I read a lot of YA novels, in part because I can actually finish them, in part because suck me in (some of them, anyway), they’re fun, and they also help me look at my own life, not my teenage life, but my life now. I just discovered a new (to me) author Elizabeth Scott, who has a great publishing-related blog, and the first book I read was Perfect You.



In it, Kate’s miserable because her best friend is now thin, blonde and won’t talk to her, her dad has quit his steady job to sell vitamins at the mall (and roped her and her brother into selling them), her annoying grandmother is interfering with her family, and she likes this boy, Will. It’s not really a problem because he likes her too, except that he has this reputation as a player. She constantly second guesses herself around him, and takes playing hard to get to an extreme, because she’s not playing. She likes him but is so afraid to tell him that she tells him all kinds of other things.

This made me think about how scary it can be to tell someone even something as simple as that you like them, let alone your sexual fantasies. I’ve been on the telling and hearing end of a few of those lately and in each of the situations I was struck with how much we open ourselves up in revealing these really personal sides of us. It’s why something about, say, the Fetlife checklist, or any checklist, really, doesn’t suit me. I don’t have a checklist, I don’t have some set criteria. I don’t know “what I want” with someone until, well, I do, until the moment. I’m going to be deliberately vague because while I’m realizing more and more, I don’t want to be pigeonholed as a “sex writer,” but it is what I do, and probably do best, I can’t unearth every detail of what I’m dealing with. It’s too close, too personal, and too not all about me.

But what I did want to share was how, for me, every time I’m with someone it’s a revelation. I don’t know what’s going to happen, what I’m going to say or think or feel, and I don’t want to. Those revelations are what drove me into writing about sex in the first place, the way what turned me on shocked me, and in some ways, does so even more now because you’d think I’d know what I want, after 16 years of having sex. I do, but it’s constantly changing. I told someone something recently that was almost incongruous; it was definitely not what I planned to say. It’s not that it was so tremendously deep, but it revealed layers to what I’m attracted to about them, about our dynamic, that I didn’t know were there.

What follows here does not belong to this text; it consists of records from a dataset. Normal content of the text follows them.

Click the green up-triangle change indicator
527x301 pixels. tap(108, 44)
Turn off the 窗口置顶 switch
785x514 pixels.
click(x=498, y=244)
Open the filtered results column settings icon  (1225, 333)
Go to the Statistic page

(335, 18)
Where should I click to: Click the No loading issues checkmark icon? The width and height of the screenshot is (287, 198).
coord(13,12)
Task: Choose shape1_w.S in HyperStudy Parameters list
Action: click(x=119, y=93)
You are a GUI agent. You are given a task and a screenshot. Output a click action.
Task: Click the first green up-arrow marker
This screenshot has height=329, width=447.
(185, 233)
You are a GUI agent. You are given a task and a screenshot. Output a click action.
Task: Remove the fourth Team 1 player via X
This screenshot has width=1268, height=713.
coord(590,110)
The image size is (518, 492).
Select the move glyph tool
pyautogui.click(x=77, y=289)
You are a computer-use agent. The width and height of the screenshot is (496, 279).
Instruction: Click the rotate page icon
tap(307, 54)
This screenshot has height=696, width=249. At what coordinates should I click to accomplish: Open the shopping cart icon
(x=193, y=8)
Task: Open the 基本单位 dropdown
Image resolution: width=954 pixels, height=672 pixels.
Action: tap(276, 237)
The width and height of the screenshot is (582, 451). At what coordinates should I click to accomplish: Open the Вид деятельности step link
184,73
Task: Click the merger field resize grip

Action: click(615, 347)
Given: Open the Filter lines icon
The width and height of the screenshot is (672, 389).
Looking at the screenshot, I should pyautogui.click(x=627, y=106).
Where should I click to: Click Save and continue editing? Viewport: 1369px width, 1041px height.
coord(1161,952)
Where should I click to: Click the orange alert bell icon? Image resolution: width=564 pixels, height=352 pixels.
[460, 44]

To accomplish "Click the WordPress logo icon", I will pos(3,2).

Moreso than the response I got, my own response to what I wrote, shook me up. And that’s a good thing. I like learning about what turns me on, and what turns other people on. I like that it’s not all fixed and done and repetitive. It’s new and thriving and exciting and yet, like Kate in the story, sometimes I think it’d be easier to go the safer route. Keep it to myself, pour it into a story, fiction, rather than Go There. Because the more you reveal, the more chances someone has to mess with your head. There was a moment where I almost erased what I’d written. I got scared that the other person would laugh at me or judge me or hate me or be tired of me. I still have those fears. It’s good though, because it reminds me of the cost of revealing our innermost desires, of how sacred they are. And that’s a good reminder to have.